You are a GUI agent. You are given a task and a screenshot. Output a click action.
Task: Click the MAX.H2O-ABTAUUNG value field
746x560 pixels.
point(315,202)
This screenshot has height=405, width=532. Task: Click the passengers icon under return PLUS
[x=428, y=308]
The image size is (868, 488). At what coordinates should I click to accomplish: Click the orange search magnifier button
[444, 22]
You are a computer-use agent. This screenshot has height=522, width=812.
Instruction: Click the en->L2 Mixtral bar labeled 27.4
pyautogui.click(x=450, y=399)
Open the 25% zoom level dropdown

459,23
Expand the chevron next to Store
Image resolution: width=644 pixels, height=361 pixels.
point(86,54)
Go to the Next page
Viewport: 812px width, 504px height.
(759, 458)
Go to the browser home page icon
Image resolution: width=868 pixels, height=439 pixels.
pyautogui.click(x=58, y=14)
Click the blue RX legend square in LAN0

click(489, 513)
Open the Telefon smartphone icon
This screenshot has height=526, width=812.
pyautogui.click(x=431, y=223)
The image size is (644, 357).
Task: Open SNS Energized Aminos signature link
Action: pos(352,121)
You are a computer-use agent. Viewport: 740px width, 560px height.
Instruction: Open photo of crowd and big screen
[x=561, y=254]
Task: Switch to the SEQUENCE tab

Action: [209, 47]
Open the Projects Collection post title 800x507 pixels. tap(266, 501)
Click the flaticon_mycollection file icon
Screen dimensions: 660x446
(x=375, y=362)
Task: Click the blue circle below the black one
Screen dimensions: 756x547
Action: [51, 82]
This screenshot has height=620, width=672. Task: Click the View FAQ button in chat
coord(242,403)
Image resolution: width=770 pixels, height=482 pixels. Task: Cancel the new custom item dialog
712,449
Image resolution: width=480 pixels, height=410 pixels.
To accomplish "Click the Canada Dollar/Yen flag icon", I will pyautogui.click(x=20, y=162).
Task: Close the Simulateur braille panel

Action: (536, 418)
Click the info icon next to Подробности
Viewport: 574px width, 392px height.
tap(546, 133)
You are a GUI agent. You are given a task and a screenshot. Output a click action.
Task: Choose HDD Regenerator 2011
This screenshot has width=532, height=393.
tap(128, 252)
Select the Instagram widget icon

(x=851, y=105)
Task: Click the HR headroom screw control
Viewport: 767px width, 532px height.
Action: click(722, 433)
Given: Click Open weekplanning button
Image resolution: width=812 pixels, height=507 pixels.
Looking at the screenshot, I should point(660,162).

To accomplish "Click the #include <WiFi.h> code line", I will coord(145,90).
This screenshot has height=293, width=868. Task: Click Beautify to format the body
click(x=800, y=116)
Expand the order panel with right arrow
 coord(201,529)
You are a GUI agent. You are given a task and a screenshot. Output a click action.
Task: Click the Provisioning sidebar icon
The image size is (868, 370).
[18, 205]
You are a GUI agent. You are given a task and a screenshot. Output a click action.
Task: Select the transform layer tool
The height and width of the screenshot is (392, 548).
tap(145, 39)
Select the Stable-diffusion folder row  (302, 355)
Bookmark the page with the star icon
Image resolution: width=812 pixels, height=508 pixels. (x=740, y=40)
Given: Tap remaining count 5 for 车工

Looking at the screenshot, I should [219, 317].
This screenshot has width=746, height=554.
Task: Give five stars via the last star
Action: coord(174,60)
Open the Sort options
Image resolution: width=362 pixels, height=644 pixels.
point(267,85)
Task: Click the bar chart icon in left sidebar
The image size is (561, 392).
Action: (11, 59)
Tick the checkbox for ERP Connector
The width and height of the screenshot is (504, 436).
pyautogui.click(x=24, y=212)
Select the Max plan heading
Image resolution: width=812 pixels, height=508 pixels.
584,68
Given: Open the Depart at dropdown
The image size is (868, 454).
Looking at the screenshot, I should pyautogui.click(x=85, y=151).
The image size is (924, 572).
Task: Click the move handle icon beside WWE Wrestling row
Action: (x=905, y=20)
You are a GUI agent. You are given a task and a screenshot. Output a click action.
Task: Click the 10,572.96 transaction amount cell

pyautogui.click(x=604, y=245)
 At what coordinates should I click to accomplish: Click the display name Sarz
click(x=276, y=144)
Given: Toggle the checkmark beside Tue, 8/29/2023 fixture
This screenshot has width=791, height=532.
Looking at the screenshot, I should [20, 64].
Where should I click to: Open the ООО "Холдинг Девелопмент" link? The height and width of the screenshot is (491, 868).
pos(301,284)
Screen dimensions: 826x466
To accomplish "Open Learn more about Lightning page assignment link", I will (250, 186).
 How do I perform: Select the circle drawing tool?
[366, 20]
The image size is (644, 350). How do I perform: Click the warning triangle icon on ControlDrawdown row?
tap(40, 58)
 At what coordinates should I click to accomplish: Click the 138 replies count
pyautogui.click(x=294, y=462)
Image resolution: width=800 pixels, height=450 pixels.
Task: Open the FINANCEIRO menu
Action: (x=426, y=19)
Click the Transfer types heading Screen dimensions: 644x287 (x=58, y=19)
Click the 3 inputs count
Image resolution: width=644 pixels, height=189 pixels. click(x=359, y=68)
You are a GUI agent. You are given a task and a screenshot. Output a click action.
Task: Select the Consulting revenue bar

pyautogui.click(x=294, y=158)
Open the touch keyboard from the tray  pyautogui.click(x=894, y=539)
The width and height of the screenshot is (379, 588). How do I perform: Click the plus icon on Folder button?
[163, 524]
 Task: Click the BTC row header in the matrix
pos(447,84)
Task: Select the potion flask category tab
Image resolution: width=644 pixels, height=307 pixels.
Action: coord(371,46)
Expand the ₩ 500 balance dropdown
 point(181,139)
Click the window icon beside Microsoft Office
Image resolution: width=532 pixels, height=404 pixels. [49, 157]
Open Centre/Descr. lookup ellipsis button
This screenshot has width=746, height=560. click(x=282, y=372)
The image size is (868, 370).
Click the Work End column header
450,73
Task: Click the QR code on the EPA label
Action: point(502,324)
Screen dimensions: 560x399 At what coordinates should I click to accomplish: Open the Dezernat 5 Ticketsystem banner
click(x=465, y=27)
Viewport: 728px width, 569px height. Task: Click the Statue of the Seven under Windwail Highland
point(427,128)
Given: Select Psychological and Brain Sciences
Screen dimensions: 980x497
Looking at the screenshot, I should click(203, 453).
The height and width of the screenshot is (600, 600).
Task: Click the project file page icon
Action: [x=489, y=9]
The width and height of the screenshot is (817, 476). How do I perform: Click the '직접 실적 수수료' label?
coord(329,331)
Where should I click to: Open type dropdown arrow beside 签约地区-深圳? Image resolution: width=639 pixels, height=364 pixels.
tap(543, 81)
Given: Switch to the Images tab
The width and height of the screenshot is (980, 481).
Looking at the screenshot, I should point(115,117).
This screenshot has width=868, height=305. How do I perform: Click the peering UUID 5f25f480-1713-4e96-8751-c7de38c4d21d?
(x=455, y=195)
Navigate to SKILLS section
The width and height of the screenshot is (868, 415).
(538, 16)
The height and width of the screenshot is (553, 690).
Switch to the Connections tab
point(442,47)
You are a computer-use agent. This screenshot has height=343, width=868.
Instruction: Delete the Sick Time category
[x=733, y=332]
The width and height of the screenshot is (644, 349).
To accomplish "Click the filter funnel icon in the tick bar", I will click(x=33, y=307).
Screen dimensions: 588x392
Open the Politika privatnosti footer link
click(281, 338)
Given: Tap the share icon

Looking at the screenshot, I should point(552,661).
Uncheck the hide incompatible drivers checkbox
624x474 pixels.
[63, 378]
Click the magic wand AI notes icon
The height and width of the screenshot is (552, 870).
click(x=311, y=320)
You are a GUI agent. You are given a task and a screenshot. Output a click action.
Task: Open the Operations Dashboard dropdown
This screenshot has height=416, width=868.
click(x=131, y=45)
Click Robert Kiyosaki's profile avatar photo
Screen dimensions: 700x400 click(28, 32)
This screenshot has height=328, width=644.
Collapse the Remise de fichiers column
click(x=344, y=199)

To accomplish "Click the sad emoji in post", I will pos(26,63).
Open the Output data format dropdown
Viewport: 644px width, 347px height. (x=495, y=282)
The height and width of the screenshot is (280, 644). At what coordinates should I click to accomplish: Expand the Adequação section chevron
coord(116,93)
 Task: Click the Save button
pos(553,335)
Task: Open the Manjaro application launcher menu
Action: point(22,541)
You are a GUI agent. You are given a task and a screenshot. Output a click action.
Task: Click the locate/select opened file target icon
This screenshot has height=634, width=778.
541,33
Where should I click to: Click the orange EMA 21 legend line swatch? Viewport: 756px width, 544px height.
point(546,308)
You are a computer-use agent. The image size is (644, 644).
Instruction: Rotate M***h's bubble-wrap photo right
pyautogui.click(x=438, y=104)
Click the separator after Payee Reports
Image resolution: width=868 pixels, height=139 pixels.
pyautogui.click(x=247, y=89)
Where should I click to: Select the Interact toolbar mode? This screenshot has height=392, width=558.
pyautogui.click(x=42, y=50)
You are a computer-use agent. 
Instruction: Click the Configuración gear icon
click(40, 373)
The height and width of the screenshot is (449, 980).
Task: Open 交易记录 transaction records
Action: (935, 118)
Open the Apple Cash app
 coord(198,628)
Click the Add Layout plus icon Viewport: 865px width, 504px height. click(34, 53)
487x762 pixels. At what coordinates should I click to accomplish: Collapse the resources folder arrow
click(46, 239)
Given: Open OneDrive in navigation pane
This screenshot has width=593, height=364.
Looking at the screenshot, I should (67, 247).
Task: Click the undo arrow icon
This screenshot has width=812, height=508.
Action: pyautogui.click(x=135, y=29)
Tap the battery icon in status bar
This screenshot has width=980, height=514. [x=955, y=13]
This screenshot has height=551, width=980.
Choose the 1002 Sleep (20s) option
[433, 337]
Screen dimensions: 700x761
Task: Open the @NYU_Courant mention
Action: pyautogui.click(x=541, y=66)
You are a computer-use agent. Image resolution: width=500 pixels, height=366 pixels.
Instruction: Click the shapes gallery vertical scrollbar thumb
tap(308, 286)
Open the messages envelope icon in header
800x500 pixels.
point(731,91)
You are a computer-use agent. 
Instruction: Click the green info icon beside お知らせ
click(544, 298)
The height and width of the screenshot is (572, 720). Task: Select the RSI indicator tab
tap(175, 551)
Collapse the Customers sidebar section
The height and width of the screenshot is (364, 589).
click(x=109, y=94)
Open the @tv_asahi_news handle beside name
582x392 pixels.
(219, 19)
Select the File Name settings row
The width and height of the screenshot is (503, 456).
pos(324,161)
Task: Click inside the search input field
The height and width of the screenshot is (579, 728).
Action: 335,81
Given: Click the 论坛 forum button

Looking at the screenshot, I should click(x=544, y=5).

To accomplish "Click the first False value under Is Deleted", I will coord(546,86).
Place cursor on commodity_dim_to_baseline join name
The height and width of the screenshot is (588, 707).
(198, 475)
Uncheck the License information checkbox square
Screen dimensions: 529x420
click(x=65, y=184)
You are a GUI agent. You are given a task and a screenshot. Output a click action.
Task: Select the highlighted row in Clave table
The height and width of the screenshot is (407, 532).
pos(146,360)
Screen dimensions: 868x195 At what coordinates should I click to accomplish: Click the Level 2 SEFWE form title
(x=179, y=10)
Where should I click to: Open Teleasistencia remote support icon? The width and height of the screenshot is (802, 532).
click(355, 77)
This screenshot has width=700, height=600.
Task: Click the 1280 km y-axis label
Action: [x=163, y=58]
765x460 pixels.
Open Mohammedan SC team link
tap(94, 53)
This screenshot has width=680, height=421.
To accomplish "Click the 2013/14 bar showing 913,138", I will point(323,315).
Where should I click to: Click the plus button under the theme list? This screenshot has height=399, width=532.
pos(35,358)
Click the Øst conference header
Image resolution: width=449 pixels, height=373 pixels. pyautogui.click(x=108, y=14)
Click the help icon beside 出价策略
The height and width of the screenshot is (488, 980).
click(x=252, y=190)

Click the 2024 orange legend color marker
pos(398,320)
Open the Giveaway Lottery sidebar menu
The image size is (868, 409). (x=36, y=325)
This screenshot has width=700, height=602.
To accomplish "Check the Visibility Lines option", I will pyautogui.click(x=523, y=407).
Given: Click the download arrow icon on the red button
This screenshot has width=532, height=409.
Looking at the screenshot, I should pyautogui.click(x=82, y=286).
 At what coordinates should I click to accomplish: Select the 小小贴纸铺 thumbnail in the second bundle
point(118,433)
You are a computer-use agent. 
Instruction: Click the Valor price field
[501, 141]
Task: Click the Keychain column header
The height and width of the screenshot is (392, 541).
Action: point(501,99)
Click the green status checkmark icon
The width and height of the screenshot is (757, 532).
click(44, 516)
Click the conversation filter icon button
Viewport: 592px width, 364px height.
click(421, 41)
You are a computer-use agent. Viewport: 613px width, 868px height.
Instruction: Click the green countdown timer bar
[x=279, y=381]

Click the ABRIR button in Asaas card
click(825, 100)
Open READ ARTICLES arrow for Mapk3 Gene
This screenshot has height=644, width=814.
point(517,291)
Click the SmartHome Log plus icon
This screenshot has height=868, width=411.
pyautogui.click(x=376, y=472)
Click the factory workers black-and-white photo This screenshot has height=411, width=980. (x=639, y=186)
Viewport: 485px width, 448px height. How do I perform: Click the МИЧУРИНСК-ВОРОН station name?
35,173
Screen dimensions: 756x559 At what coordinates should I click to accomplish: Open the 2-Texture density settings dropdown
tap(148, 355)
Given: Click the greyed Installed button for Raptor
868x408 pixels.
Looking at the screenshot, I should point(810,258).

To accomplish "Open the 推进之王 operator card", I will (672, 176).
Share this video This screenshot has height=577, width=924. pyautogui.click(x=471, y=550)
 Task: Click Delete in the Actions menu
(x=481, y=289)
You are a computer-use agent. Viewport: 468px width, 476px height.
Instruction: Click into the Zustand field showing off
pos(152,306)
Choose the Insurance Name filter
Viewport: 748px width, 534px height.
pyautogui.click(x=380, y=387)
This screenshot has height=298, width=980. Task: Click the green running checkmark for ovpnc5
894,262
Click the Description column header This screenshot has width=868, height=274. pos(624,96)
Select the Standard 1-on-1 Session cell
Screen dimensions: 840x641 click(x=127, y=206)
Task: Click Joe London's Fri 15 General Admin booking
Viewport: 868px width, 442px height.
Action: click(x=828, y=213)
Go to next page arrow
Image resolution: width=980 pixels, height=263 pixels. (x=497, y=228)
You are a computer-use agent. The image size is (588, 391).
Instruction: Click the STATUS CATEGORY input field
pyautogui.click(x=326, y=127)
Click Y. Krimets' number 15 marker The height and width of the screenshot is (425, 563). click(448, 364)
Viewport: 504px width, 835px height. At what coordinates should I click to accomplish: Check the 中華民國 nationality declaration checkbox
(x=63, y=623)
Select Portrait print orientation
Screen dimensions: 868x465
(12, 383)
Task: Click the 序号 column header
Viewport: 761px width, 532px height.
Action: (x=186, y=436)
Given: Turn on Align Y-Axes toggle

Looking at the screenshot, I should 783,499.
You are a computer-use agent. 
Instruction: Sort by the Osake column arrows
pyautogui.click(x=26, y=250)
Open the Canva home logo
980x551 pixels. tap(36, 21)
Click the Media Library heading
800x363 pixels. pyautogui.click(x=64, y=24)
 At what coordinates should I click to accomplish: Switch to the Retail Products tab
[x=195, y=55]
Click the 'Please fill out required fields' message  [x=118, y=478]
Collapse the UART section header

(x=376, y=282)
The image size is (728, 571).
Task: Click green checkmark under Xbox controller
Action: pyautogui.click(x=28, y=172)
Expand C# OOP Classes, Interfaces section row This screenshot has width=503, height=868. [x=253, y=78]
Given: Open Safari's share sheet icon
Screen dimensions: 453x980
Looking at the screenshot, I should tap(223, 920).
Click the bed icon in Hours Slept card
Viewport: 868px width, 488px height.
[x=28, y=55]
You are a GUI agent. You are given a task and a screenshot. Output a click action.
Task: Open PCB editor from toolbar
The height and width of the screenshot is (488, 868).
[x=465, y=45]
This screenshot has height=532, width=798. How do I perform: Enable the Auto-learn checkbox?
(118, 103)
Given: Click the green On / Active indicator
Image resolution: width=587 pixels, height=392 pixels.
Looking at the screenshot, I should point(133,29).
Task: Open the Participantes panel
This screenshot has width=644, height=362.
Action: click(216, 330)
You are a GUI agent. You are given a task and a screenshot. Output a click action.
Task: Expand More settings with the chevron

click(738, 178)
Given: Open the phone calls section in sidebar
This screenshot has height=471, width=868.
####
> _EXERCISE DETAILS_
Return nothing but the lines from the top of the records above through the line that has "has height=522, width=812.". Keep each one exact.

> _TASK SOLUTION_
You are a GUI agent. You are given a task and a screenshot. Output a click action.
Task: Click the MAX.H2O-ABTAUUNG value field
746x560 pixels.
point(315,202)
This screenshot has height=405, width=532. Task: Click the passengers icon under return PLUS
[x=428, y=308]
The image size is (868, 488). At what coordinates should I click to accomplish: Click the orange search magnifier button
[444, 22]
You are a computer-use agent. This screenshot has height=522, width=812.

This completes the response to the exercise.